I knew Gujarat was boiling over. Muslims were being butchered. And yet, I did not want to read newspapers. I did not seek newspapers. I knew that were I to get gloomy, I would not be a good partner to Rohan, who often needed a boost of light conversation. He might offer a deferential silence for sometime before saying, “Hell, drop it. Stop thinking about it. Let’s stop and smoke here.”
And yet, it was impossible to blackout news. Despite my decision to avoid the media, it was easier on days when we were on the road, and booked overnight into highway hotels. They rarely served newspapers, and the television was Rohan’s right.
It was seven days since we had set out, and the brutalities in Gujarat had been escalating. In the first three days after Godhra, 400 Muslims were butchered, 179 of them in Ahmedabad alone. The ratio of Muslim versus Hindu deaths in police firing was a numbing 6:1, 42 Muslims and seven Hindus. And this was what had already happened by the time we left Vapi.
A glimpse of the television in a highway Dhaba, talks at restaurant tables, occasional headlines in newspapers, all stabbed into my consciousness with the reality of Gujarat. Though I did not read the papers through the journey, there were instances when I did. And the reports of atrocities in Gujarat seemed to have an impact. It did depress me. But somehow, what I carried in the mind was the irony of that overplayed “feel good” story of a lawyer who saved 25 Muslim families at a risk to his own. Or that serenely anachronistic village “hardly eight kilometers” from Ahmedabad where communal harmony reigned in the face of repeated threats to overrun the minority by outsiders.
In all these, all I could visualize was the news editor looking for that elusive “human interest” story to be splashed as the bottom-spread of the front page. The top would be full of the ruling party’s stand, the opposition’s stand, when the prime minister and the home minister did not say anything. The Hitavada at Taraz’s house was prime example.
The forced optimism of these columns was dictated by a foreign sensibility that the Indian mainstream media has rehearsed and perfected with much better results than the Indian parliamentarian has done with democracy. The impotence of this self-conscious rosiness to reach and keep the faith in those affected seems not to have hit anybody too hard.

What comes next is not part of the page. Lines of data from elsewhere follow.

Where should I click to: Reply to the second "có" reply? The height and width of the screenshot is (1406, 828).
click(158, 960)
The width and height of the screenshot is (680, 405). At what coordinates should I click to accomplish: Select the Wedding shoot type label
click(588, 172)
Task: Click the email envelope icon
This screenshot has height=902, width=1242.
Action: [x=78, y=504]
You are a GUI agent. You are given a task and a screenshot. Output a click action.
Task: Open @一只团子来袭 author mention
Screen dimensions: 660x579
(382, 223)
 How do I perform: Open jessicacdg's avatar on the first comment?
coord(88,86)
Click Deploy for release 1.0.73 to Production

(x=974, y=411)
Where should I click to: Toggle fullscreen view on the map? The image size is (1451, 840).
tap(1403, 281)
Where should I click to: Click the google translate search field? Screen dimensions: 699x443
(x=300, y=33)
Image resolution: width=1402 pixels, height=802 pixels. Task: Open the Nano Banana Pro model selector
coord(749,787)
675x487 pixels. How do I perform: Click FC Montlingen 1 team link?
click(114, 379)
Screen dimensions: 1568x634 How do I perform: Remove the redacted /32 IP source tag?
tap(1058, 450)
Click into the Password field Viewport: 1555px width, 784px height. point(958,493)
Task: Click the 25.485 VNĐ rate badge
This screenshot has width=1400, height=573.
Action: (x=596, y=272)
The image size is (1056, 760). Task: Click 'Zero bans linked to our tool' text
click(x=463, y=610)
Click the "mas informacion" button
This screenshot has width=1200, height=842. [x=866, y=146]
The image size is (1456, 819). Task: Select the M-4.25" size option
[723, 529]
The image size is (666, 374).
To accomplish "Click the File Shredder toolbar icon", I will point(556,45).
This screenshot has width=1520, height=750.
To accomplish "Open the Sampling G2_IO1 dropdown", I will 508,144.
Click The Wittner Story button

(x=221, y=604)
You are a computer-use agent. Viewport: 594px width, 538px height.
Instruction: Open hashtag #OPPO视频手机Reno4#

The papers and local cable television networks do a much more immediate and true job. They reflect and report to their constituency, thus Urdu papers continued to scream and spin out Hindu atrocities in Bombay’s Muslim heartland, tinged with a jehadic hue towards revenge. The Shiv Sena’s mouthpiece did a similar spin on Muslim atrocities on the central and Hindu neighbourhoods of Parel and Dadar. The Gujarati papers and cable television networks continued to tell stories of Muslim atrocities, sedition would be a very mild word for this clear peddling of communal hatred.
To beat it all, the kind of Hindu extremism that swamped Gujarat, a result of committed and grassroots level campaigning, was what emboldened the VHP to publicly state that their future plan of action was “to replicate the Gujarat model.” As though Gujarat was their laboratory where they first perfected the art of cloning the Hindu superman, which they would replicate throughout the country to build their Hindu nation.